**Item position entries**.
** start **

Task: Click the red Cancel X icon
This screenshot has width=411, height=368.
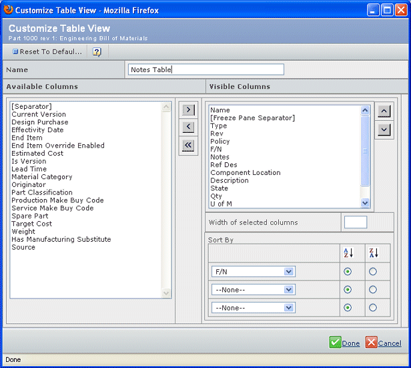Action: click(371, 343)
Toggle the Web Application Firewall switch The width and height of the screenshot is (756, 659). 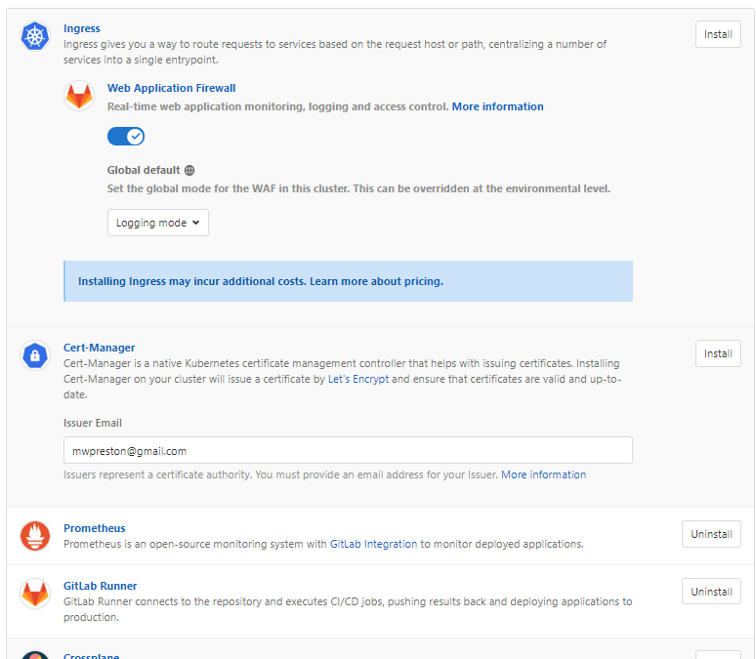[126, 137]
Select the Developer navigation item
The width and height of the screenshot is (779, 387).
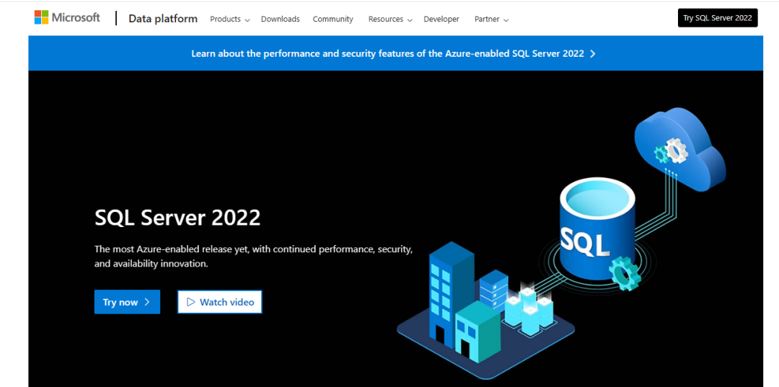coord(442,19)
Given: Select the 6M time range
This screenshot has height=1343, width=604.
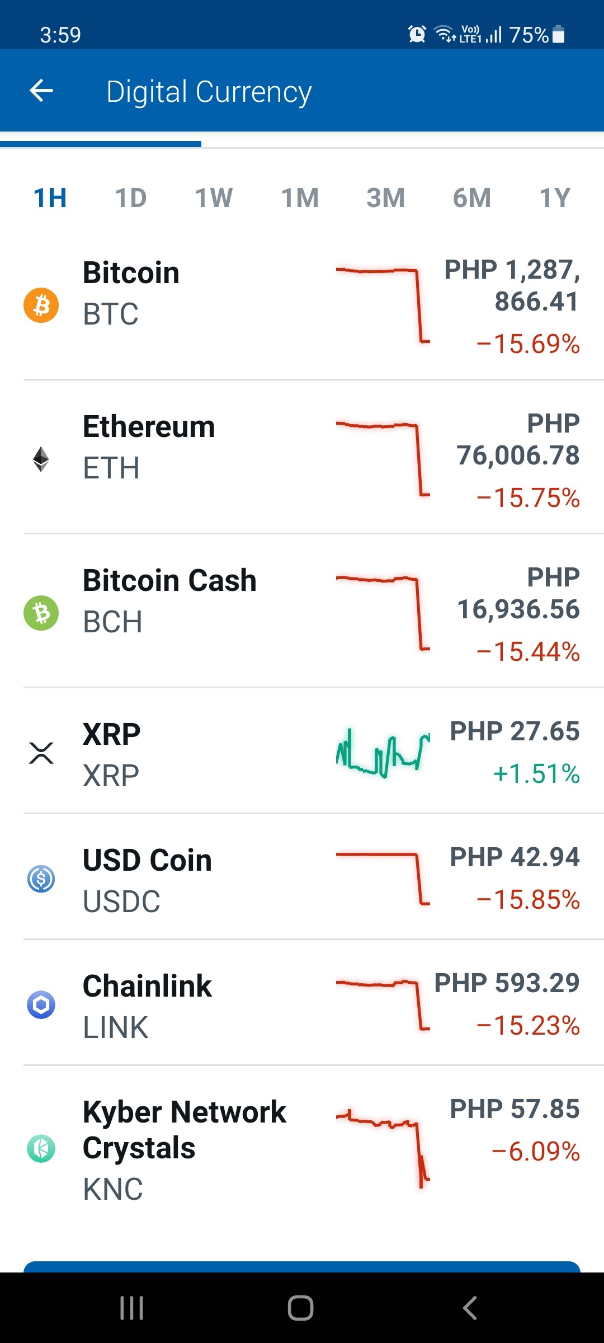Looking at the screenshot, I should [x=471, y=198].
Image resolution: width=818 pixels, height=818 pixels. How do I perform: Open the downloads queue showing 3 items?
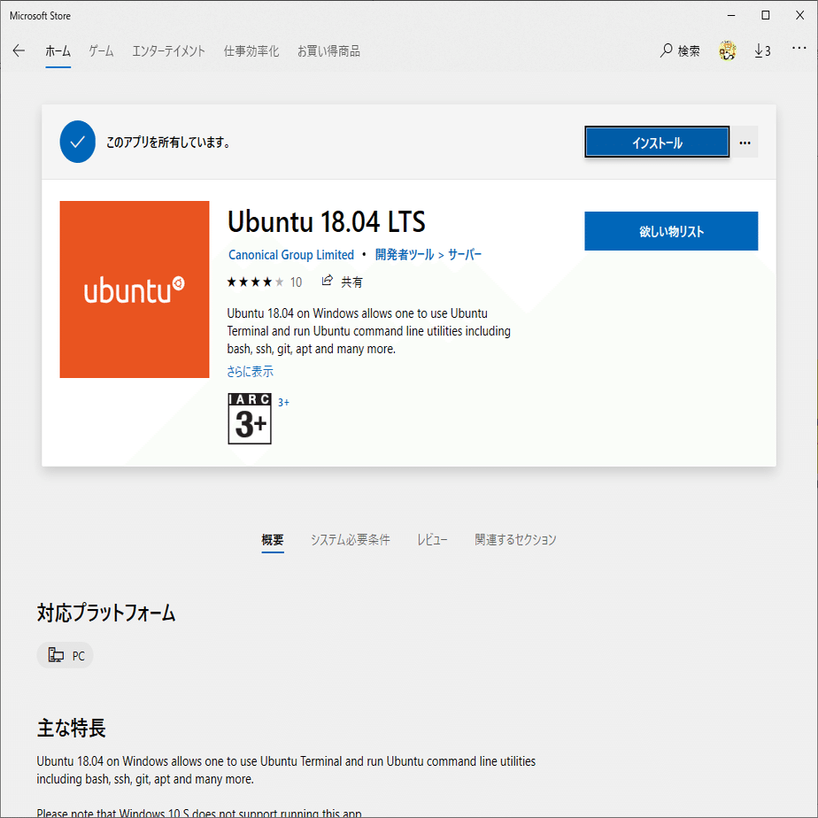[762, 50]
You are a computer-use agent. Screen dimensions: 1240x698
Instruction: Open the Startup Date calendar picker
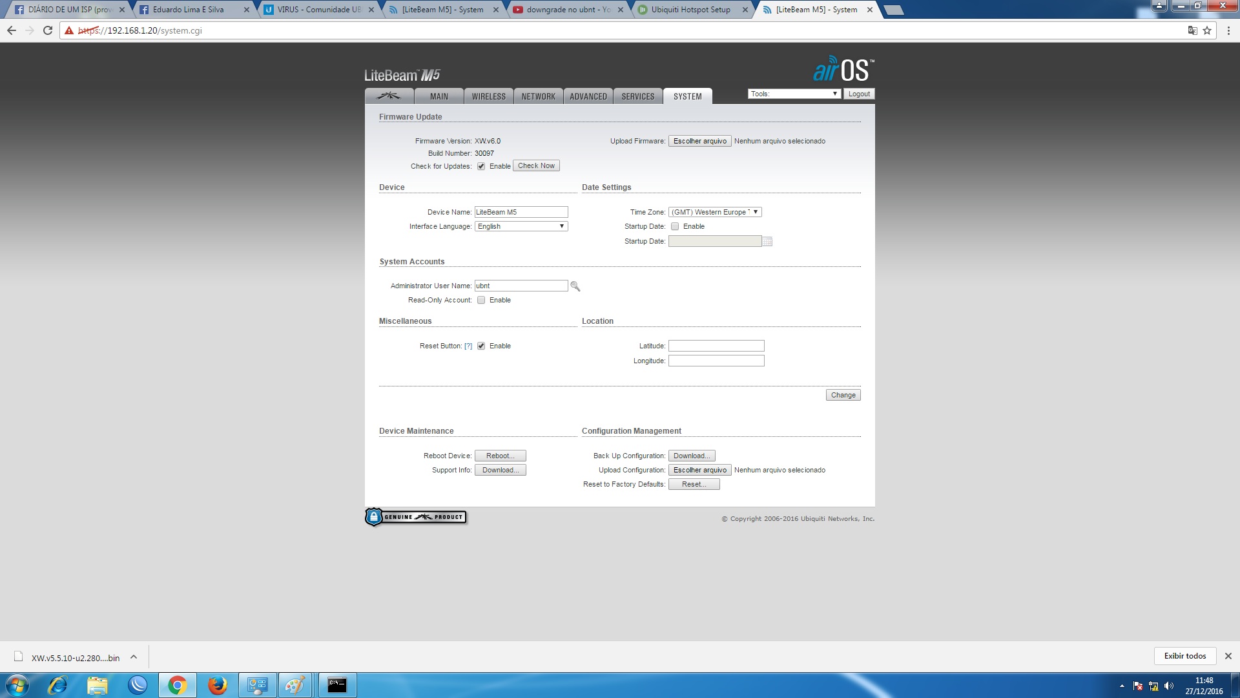tap(767, 242)
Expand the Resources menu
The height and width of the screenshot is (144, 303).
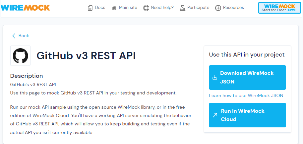coord(229,8)
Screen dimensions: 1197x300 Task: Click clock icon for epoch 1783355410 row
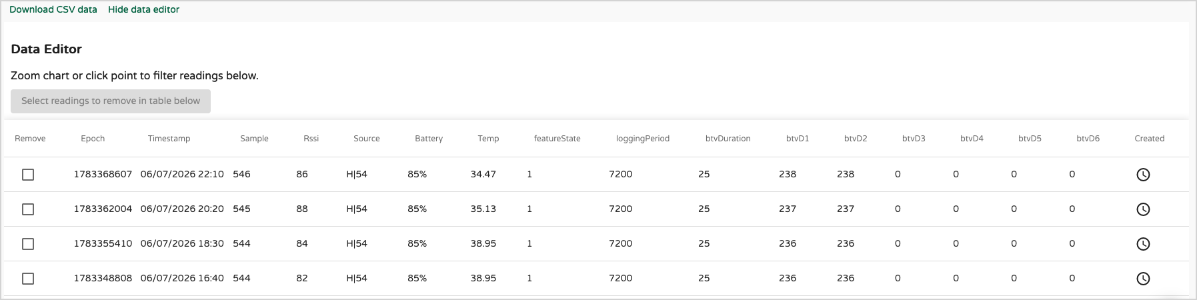click(1143, 244)
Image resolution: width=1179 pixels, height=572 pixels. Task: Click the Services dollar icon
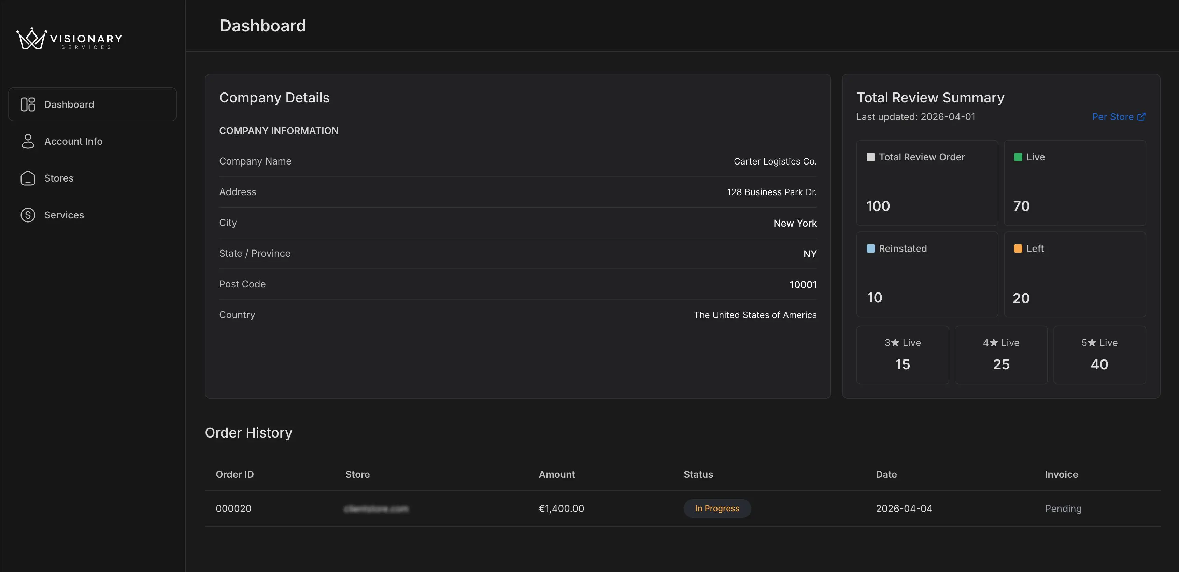tap(28, 215)
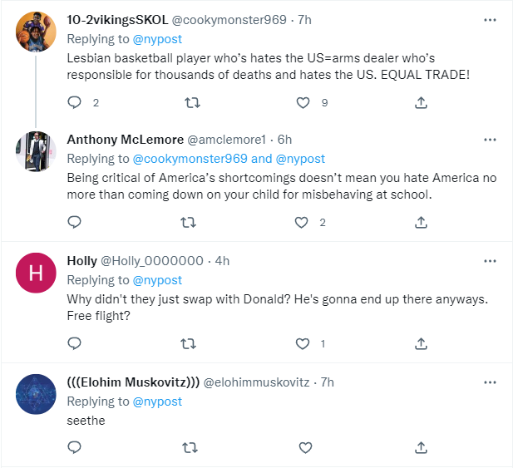Open the @cookymonster969 and @nypost reply link
The image size is (513, 468).
[x=229, y=158]
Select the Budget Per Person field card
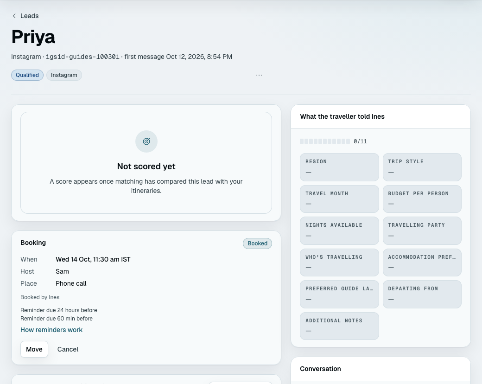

** end **

**Work required**. Retype the lines, starting with the line that contains "You are a computer-use" and going on through the last line, and leave the pictures out.

**Full answer**.
You are a computer-use agent. Screen dimensions: 1240x698
Instruction: Open the Startup Date calendar picker
tap(767, 242)
Expand the Resources menu
The height and width of the screenshot is (144, 303).
coord(229,8)
Screen dimensions: 1197x300 Task: Click clock icon for epoch 1783355410 row
click(1143, 244)
Image resolution: width=1179 pixels, height=572 pixels. Task: Click the Services dollar icon
tap(28, 215)
Open the @cookymonster969 and @nypost reply link
The image size is (513, 468).
[x=229, y=158]
Select the Budget Per Person field card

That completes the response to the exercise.